Due to a surge in Israeli demand, the One2One team is scrambling to find enough English-speaking partners in North America, the staff said.
Based on the old idea of pen pals, the program aims to foster mutual understanding, connection and dialogue between Israeli and North American Jewish high school students, organizers said.
One2One is an initiative of ENTER, a Jerusalem-based foundation started by Charles Bronfman and other philanthropists. The English-language discussions are arranged in a series of five weekly meetings and last for at least 30 minutes each. Individual matching is done by an algorithm based on age, interests and background, not unlike a dating service, and are private.
“I’ve done the One2One program twice now and both times I was matched with people who I had deep, meaningful, fun, and most importantly easy conversations with,” said Buchacho’s conversation partner, Danielle Borsutsky, an 11th grader in New Jersey, via email.
She said that around the outbreak of the war, her school received attention from local news networks and Fox News due to divisiveness among students. “People crowded in the cafeterias and screamed offensive comments at each other, there were Palestinian flags brought to school, and a lot of inappropriate and antisemitic posts made by people in my school directed at other kids.”
“It was interesting to me that my partner in Israel felt safer in her school than I did in mine. Since she knew everyone at her school was Israeli, the sense of togetherness made her feel like no matter what, her classmates and teachers would be by her side,” Borsutsky said.
October 7 hits close to home
Besides being a topic for conversation and sharing, the Israel-Hamas war has affected participants directly: one of the inaugural Israeli One2One participants, Karina Ariev, was kidnapped on October 7 and is still being held hostage in Gaza. She was one of three young women shown in a video released by Hamas last week.
Ariev, 19, had participated in One2One in 2022. After graduating high school she began her IDF service and was on assignment as a forward observer along the Gaza border when her base was overrun by Hamas terrorists on the morning of October 7.

== == ==

▸ **Given instruction 1**
In the One2One program article, how many weekly meetings make up the series of English-language discussions?

▸ **Materials provided**
== == ==

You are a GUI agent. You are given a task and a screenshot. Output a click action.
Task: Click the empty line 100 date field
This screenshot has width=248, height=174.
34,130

== == ==

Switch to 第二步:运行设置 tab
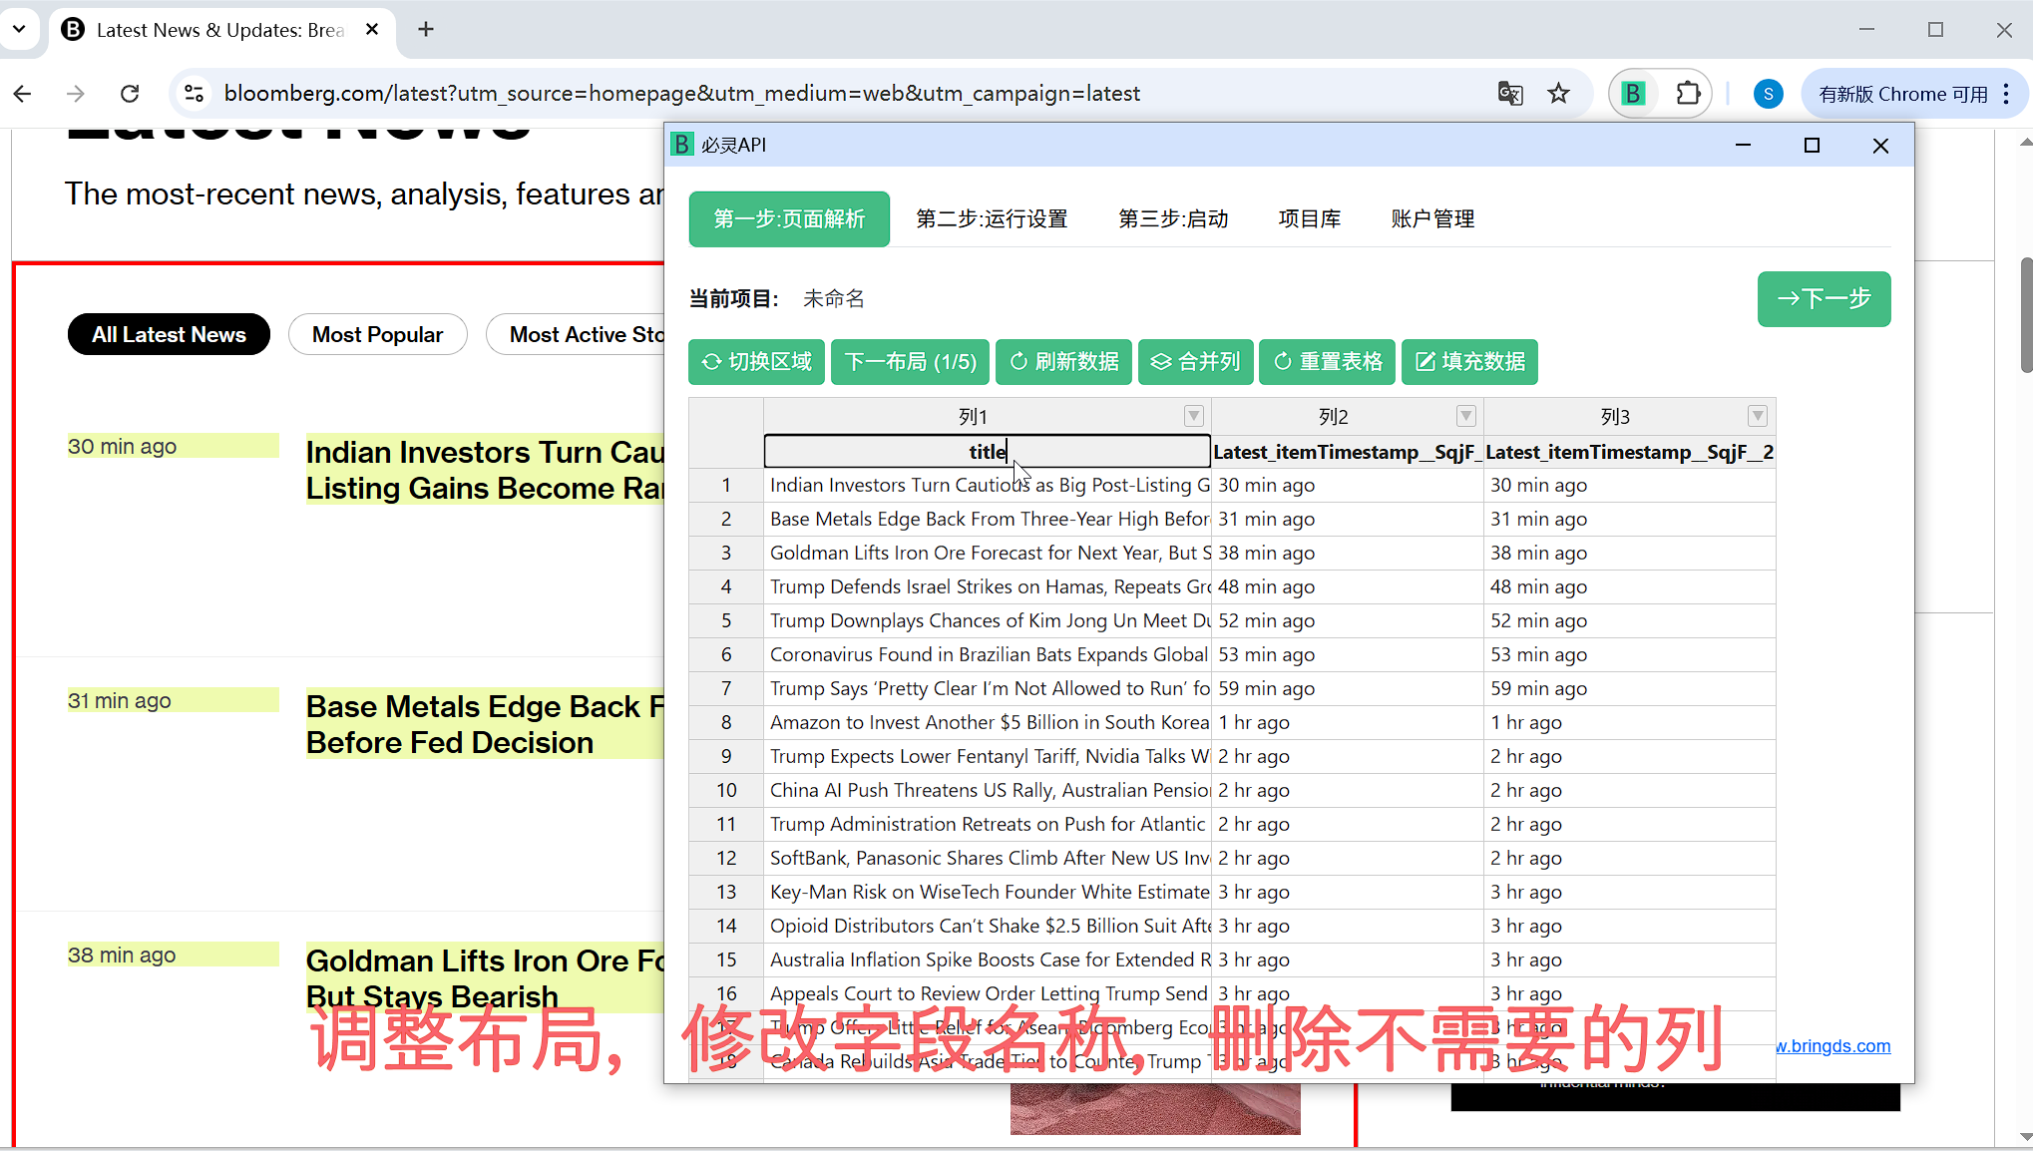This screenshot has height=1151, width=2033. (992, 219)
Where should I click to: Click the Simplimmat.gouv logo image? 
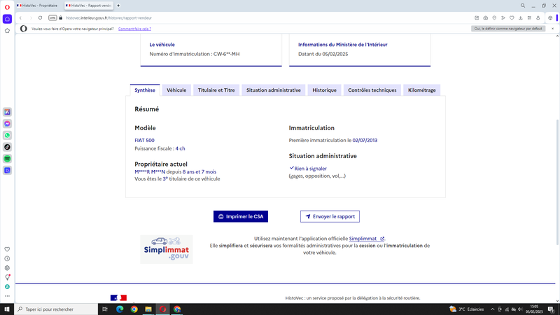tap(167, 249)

== == ==

▸ **Given instruction 2**
Recast the stretch of the records from the line that contains "Where should I" through the line that contains "tap(167, 249)" as a JSON list of strings, one string per line, with blank lines omitted. Leave the pictures out of the answer.

▸ **Task solution 1**
Five weekly meetings.

▸ **Task solution 2**
[
  "Where should I click to: Click the Simplimmat.gouv logo image? ",
  "tap(167, 249)"
]